Francisco Lam, printer at the Chinese weekly newspaper Kwong Wah Po, circulation 700, monitors the printing presses in Havana’s Chinatown. Photo: AFP

Even so, there is optimism about Beijing’s influence. “If Cuba can one day become as open as China, of course that would be good,” says Jorge Chao Chiu, secretary of the Chung Wah Federation, an association for Chinese-Cubans in Cuba.

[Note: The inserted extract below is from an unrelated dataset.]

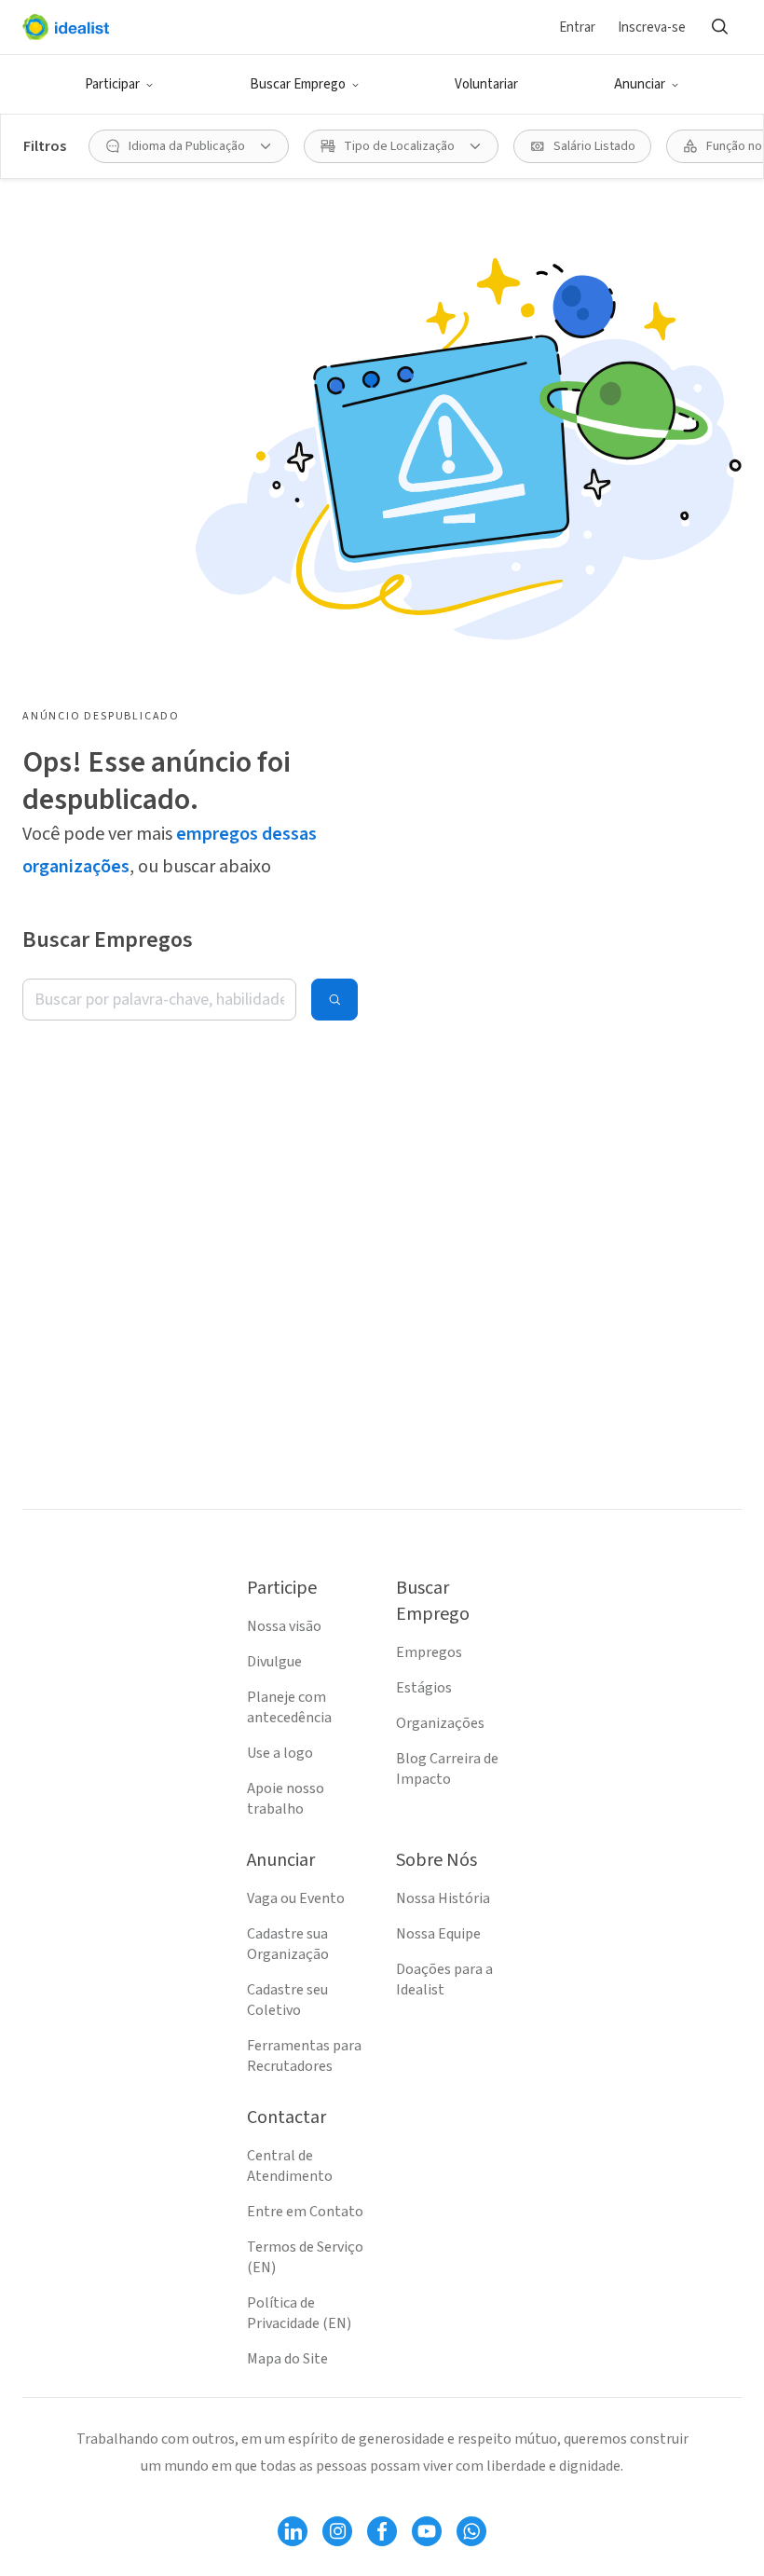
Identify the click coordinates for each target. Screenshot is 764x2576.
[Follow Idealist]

Chao, born in Cuba to a Chinese migrant father, is among the few second-generation Chinese-Cubans who can speak Cantonese. He is planning to reopen a Chinese language school, an initiative he says has won the backing of the Chinese embassy.

While he acknowledges that, given the country’s inefficient bureaucracy, his plan may take a long time to bear fruit, he remains hopeful.

Visit Cuba, before the American hordes arrive

“In the long term, it is positive to see more Chinese people interested in coming to Cuba to settle down,” Chao said. “I think this would sustain the Chinese culture here.”

Amid increasing noises of rapprochement between Washington and Havana, some commentators say that the country Chao’s father, and many others like him, arrived in more than 50 years ago is at the crossroads of changing beyond recognition. Yet even now, half a century later, the forgotten diaspora clings to dreams of a better life.